# Colloquium Talk

*April 7, 2014*

**Kevin Gerstle** from the University of Iowa

**Brownian Motion and HMD-Functions**

3:30pm, Wednesday (4/9/2014)

VH1224

Models of random motion can be used in all scientific disciplines to

study phenomena ranging from the rise and fall of stock prices to the

motion of pollen particles through water. In particular, models of

Brownian motion can be used to describe the behavior of random,

continuous motion through any number of dimensions.

By letting these randomly moving particles, ie: Brownian particles,

travel through a two-dimensional domain, we can learn valuable

information about the shape and structure of the domain by determining

how far from their starting points Brownian particles will first hit the

domain’s boundary. In doing so, we will construct the “harmonic measure

distribution functions” (HMD-functions) for these domains and discuss

just what information these functions encode. For example: are the

domains bounded? Do they have any corners or cusps? Do they have any

holes in them?

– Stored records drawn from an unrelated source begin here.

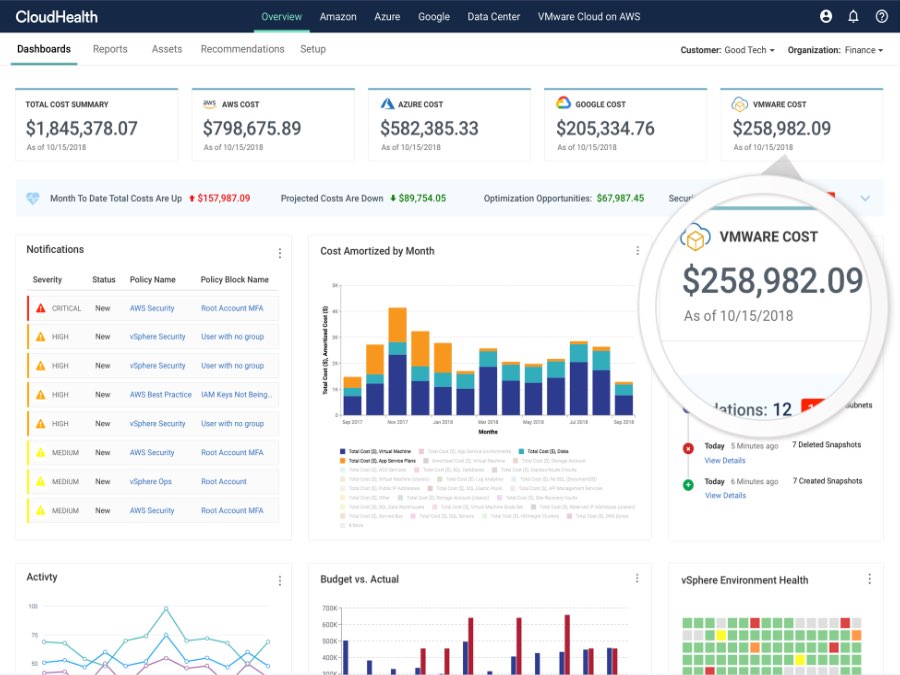This screenshot has height=675, width=900.
Task: Open the Notifications panel options menu
Action: 278,252
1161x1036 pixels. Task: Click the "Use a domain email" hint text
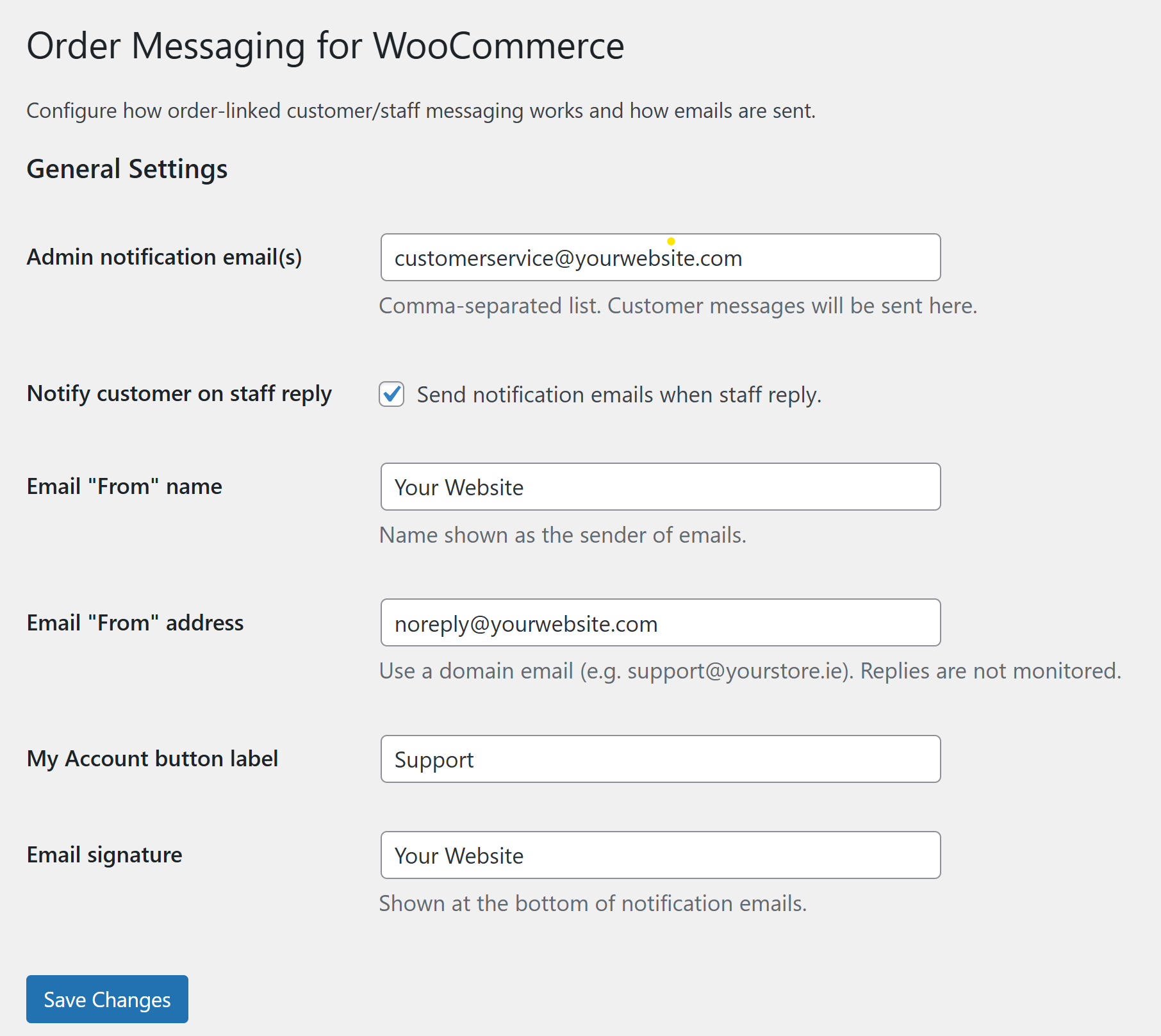click(750, 671)
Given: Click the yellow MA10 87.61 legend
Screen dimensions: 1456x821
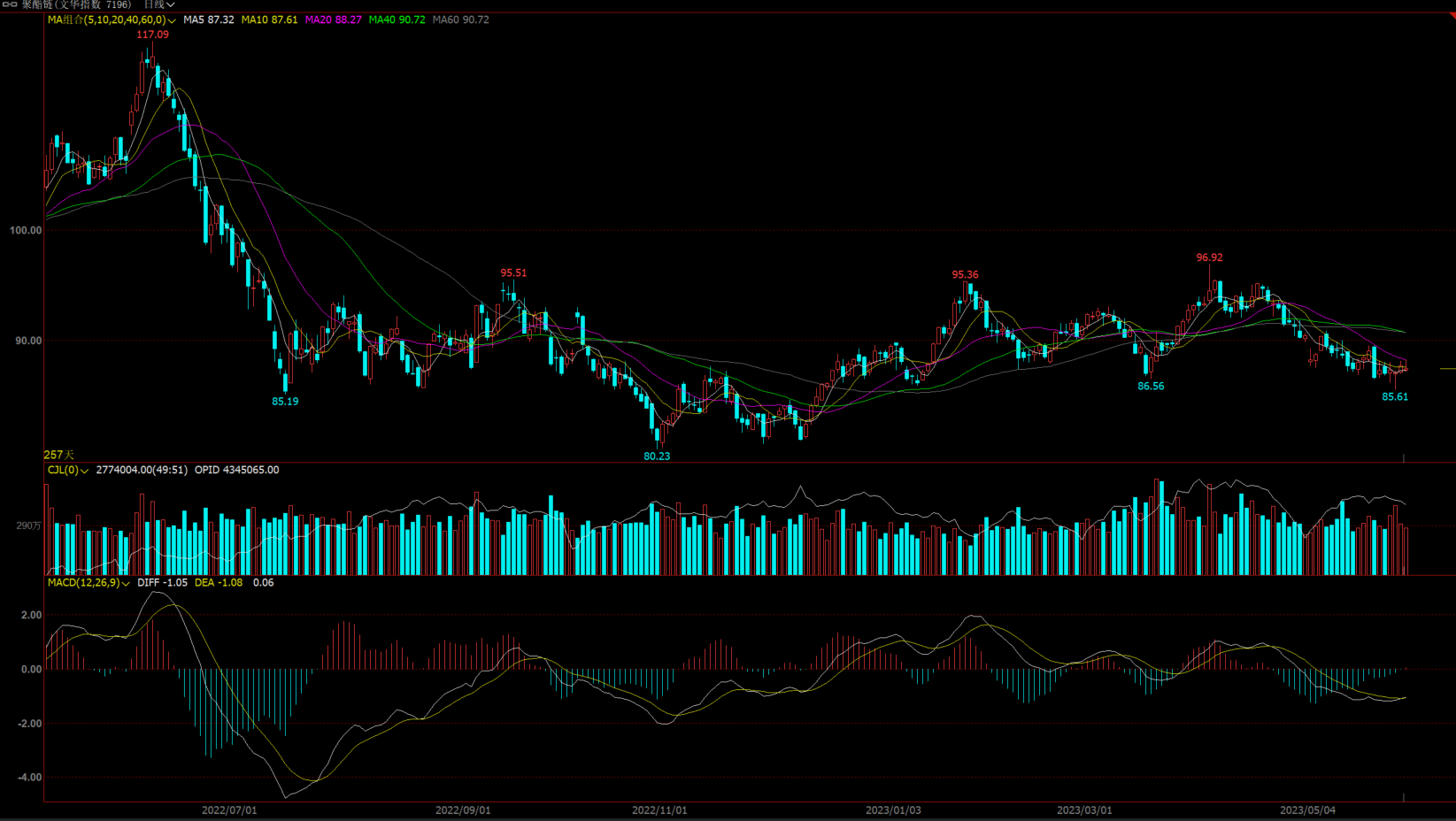Looking at the screenshot, I should (x=269, y=19).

Are their boundaries connected?

We will examine the HMD-functions of several different types of domains

using both geometrical and computational methods and then look in

particular at a class of circle domains for which the HMD-functions are

of particular interest. In doing so, we will use concepts from analysis,

geometry, probability, and computational theory in order to define these

functions and to explain their significance.